The list of prisoners who are at serious risk of dying and their maladies are harrowing: Jamil Abdullah Al-Amin, 77, was convicted of killing a law enforcement officer in 2000. Formerly known as H. Rap Brown, the Muslim imam was leading efforts to clean up an Atlanta neighborhood when convicted of a killing he denied committing. He is former chairman of the Student Nonviolent Coordinating Committee and a former Black Panther. He is blind and battling cancer. Sundiata Acoli is 84 years old.
The former member of the Black Panther Party and Black Liberation Army contracted Covid-19 and suffers from dementia, and cardiovascular disease. Kamau Sadiki, 68, was convicted in 2003. A former member of the Black Panther Party and the Black Liberation Army, he suffers from a serious leg infection, cirrhosis of the liver, and sarcoidosis. Mutulu Shakur, 70, was convicted in 1988. Today the former member of the Revolutionary Action Movement and Republic of New Afrika is fighting cancer.
Mr. Peltier suffers from Covid-19, diabetes and heart trouble.
Despite the Covid-19 epidemic, there is an overwhelming lack of compassion shown for these men, say their family members and supporters. Elderly, blind, wheelchair-bound, these prisoners pose no threat, even those often released die quickly.
Given the popular movie on the government targeting and killing of Chicago-based Black Panther leader Fred Hampton in the 1960s under the government’s dastardly Cointelpro program and the exoneration of two innocent men wrongly jailed for decades for killing Malcolm X, where is the domestic and international outrage for those still locked away under dubious charges—and even if guilty, they should have long qualified for release? advocates ask.
“Cointelpro did a job on the Black community. They followed up that job with a drug epidemic. They flooded the Black community, so there was a lost generation to be quite honest that generation that followed my generation kind of got swept away in poverty, in drugs, in American propaganda,” commented former political prisoner and Black Panther Marshall Eddie Conwell, who served 43 years in prison. “What is not discussed is how the Cointelpro program put pressure on Black liberation organizations, causing them to react prematurely.
Putting such pressure on people that made people resist and fight back prematurely. And they used that premature resistance in urban guerilla activity to suppress the entire spectrum of the liberation struggle. The end game is the death sentence these captured soldiers are facing,” he said.

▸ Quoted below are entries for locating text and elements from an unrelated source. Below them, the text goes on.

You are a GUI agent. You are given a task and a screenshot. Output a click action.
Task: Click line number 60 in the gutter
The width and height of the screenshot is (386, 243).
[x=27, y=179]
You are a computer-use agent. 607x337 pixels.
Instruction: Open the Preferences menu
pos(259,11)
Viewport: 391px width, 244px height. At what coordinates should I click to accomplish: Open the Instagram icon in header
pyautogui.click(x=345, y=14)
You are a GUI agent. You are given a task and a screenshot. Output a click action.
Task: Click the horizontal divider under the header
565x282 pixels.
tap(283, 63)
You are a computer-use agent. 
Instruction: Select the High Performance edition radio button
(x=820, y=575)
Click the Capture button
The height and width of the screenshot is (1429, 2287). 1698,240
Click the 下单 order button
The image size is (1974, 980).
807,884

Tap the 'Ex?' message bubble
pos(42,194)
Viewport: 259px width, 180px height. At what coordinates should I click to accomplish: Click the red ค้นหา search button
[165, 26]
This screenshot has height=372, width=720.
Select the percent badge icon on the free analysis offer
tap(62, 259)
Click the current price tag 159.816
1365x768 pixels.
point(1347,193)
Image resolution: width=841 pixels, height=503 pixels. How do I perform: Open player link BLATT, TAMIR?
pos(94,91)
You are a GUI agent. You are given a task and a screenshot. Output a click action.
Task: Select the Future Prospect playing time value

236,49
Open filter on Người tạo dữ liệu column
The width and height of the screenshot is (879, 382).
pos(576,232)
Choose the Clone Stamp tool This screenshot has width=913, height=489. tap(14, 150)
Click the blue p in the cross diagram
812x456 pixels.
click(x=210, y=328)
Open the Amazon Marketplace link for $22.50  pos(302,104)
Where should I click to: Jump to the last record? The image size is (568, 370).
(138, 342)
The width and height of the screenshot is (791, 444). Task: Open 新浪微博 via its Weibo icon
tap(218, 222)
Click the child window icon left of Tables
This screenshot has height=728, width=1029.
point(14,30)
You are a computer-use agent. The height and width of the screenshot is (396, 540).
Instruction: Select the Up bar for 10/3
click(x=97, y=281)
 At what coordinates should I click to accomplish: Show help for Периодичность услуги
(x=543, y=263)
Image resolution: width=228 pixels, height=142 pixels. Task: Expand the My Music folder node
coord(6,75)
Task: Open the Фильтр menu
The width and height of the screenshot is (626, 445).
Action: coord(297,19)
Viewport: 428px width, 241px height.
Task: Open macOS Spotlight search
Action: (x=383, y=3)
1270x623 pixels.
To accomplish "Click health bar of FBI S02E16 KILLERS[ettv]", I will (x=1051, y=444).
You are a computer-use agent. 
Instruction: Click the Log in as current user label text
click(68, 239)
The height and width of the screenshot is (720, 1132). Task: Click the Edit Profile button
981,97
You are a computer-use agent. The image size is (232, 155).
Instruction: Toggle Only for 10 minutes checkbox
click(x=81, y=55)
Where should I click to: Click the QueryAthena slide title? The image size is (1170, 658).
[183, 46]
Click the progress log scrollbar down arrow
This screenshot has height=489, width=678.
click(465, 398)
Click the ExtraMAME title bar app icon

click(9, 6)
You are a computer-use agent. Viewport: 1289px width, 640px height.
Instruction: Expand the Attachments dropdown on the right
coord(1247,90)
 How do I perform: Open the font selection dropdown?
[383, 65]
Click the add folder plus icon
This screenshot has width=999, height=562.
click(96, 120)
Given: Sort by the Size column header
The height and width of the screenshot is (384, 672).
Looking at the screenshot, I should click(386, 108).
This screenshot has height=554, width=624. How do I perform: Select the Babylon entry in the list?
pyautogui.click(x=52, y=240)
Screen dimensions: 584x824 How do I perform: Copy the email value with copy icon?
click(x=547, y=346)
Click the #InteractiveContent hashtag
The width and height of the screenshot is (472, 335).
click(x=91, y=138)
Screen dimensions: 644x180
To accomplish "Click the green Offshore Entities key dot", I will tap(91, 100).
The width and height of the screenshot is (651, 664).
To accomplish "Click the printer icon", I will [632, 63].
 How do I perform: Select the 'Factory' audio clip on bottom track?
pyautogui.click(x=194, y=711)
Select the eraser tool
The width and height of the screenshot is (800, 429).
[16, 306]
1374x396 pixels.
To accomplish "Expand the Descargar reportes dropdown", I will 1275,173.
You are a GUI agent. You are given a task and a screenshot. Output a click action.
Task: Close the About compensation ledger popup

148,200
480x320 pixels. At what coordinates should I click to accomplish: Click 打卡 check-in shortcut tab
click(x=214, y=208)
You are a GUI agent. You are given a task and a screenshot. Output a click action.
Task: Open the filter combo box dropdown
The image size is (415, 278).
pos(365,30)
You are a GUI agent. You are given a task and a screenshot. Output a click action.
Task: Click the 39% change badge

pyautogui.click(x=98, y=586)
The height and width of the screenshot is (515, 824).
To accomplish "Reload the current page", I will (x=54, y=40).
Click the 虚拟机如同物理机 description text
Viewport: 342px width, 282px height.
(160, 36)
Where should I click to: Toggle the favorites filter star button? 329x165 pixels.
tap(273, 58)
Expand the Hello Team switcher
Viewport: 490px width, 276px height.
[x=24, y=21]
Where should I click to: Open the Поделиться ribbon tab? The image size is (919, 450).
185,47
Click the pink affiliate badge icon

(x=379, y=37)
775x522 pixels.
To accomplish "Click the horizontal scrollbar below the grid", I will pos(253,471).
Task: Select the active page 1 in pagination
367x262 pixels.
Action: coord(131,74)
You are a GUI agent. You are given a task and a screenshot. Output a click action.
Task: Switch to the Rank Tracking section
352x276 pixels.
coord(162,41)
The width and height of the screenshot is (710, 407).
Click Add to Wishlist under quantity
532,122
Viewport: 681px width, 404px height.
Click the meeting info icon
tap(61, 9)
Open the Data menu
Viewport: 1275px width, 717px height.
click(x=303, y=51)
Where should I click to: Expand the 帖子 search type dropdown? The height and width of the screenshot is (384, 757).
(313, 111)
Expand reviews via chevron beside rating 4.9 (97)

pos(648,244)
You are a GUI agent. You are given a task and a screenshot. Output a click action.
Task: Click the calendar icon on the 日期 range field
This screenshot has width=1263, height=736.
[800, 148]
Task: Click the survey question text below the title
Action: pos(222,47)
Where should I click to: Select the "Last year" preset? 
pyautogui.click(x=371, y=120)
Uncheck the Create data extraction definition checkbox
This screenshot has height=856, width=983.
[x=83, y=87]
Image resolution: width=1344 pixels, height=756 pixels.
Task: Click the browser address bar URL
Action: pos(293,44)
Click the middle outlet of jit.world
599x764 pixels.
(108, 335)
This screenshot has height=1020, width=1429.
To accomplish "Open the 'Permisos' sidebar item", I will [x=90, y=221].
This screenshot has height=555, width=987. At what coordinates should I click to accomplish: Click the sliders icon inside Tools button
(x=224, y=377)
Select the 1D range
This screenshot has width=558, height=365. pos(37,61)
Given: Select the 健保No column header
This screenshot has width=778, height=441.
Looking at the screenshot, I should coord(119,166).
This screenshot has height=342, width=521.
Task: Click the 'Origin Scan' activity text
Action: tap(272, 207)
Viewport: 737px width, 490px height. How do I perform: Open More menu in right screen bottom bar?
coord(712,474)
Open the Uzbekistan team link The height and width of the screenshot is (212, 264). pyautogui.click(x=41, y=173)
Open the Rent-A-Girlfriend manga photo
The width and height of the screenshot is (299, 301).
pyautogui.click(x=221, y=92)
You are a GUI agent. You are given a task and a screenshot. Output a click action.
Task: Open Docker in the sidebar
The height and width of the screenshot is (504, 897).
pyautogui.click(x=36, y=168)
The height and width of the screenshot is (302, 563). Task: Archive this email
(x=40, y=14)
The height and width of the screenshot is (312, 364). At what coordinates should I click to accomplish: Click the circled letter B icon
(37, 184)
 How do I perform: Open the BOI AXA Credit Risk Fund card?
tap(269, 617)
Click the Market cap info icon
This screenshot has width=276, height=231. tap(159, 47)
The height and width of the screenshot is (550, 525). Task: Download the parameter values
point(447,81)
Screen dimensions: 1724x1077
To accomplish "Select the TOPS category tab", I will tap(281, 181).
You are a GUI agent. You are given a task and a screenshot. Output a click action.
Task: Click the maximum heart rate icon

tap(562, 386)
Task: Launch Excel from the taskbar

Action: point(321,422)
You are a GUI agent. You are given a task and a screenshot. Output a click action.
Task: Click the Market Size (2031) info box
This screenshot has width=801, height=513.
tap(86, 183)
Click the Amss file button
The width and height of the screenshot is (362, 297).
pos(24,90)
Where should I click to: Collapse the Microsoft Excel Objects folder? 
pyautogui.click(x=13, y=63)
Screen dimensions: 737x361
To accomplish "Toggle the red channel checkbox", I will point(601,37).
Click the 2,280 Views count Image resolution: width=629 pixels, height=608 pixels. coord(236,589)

“There’s always been a lack of compassion toward these brothers because the government forces and the right-wing forces have continuously organized against them and treated them as political prisoners, but in fact, have labeled them as criminals. If they don’t have a direct family member or close friend that advocates for them, they actually disappear.”
Mr. Conway added, “Medical care in the prison industrial complex is almost nonexistent. People die in those cells. It’s always been a case of them getting the cheapest healthcare providers for the prison system so they can save money. So, it’s bad news, and it’s bad news for elders more than anybody else,” Mr. Conway said.